**Tasks**:
A. In the excerpt about teaching poetry, who helped the writer plan the lessons?
B. Carry on the excerpt about teaching poetry, starting after its final sentence.
━━━━━ Source excerpt ━━━━━
I remember the long eye roll and eyebrow lift that indicated a wrong analysis of classic poetry. It was followed by lectures on how we were not advanced enough to see the historic meaning or imbedded references. T.S. Elliot’s purposeful citation of Heart of Darkness or that poem in which a guitar is shaped like a beautiful woman had little relevance to my sixteen year old mind and stick figure body. Instead I gave up thinking that my opinion mattered on poetry. As a teacher, I have continued to worry about misinterpretations and avoided utilizing any poets that I have not studied. Until now.
Our high school and middle school have made strides towards collaborative planning and unified common curriculum. This has given me the encouragement needed to embark into lessons in poetry because I know I am not alone.  Our school librarian is hosting a second annual magnetic poetry board contest. Students or teachers can come in anytime, sift through stacks of letters and words and build a poem.  A snapshot photo can be emailed as a contest entry. I believe the winners will be posted on a school webpage or a thru a Twitter feed. My husband, a social studies teacher and tech integrationist stepped in to help me plan some lessons.  He had taught many of my students in middle school and was able to give me insight into what types of poems and structures they responded positively to. My brawniest boys were some of his best poets. For them, poetry was a release from grammatical structure of expository writing and an opportunity to practice spelling or word usage. It fostered motivation.
━━━━━ Material provided ━━━━━
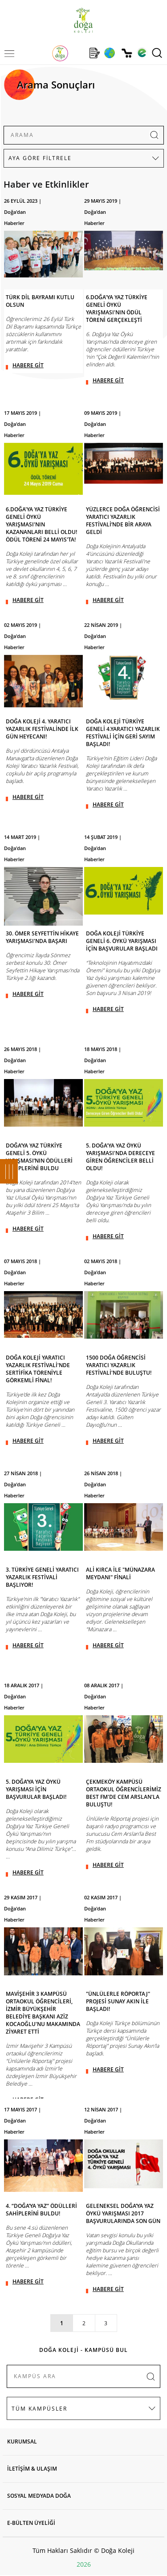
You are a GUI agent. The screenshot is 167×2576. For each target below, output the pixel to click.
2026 (84, 2564)
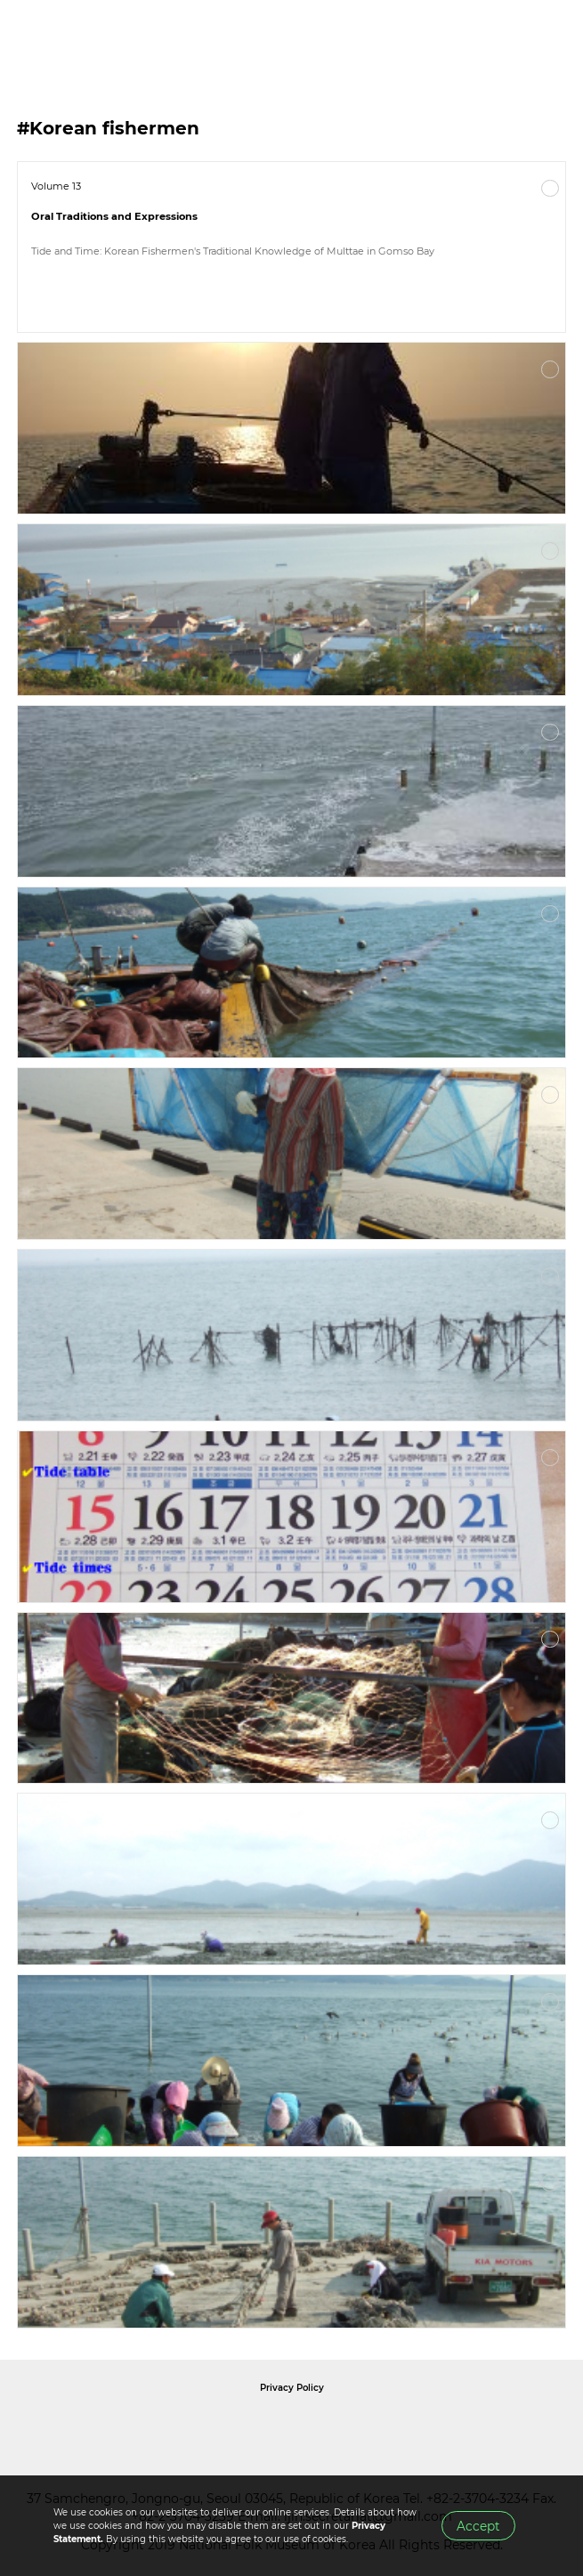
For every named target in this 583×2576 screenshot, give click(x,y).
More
━━━━━
**Exercise responses**:
A. The writer's husband, a social studies teacher and tech integrationist, helped plan them.

B.
I have been experimenting with word walls. I really want to build a wall of tweets around a general concept such as borders. I saw this wall of continuous tweets projected onto a tree shape at a tech conference that I can not get out of my mind.  Anytime someone responds to a posted question, the tweet appears like a metaphoric leaf on a tree. For now, I’m using colorful scraps of paper from the art department. Students write ideas or sentence endings on these cards and staple them to the wall.  You know you are wealthy when… And idea worth fighting for.. If only for one day…
Students like poetry for its possibility.  They enjoy finding their own voice which is why I think poetry appealed to students last week as a means of sharing visceral, emotional and provocative responses to a study of the bombing of Hiroshima and Nagasaki. What do poems convey that facts alone do not? Perspective.
There you stand
between the dream of two gazelles,
breathlessly
questioning the poem.
—-Nathalie Handal’s Epthratha
I heard Nathalie Handal speak about her experience as a literary figure with an international identity. She promotes an online social network, Words Without Borders. Founded in 2003, Words Without Borders promotes contemporary international literature and cultural understanding. January’s Writings from Haiti might become a resource for my next unit looking at the social needs involved in rebuilding a failed state.  We have been focusing on economic factors that support the wealth of nations and students are quick to understand that GDP per capita alone can not determine resilience.  Having a voice, a network, houses greater possibility for development.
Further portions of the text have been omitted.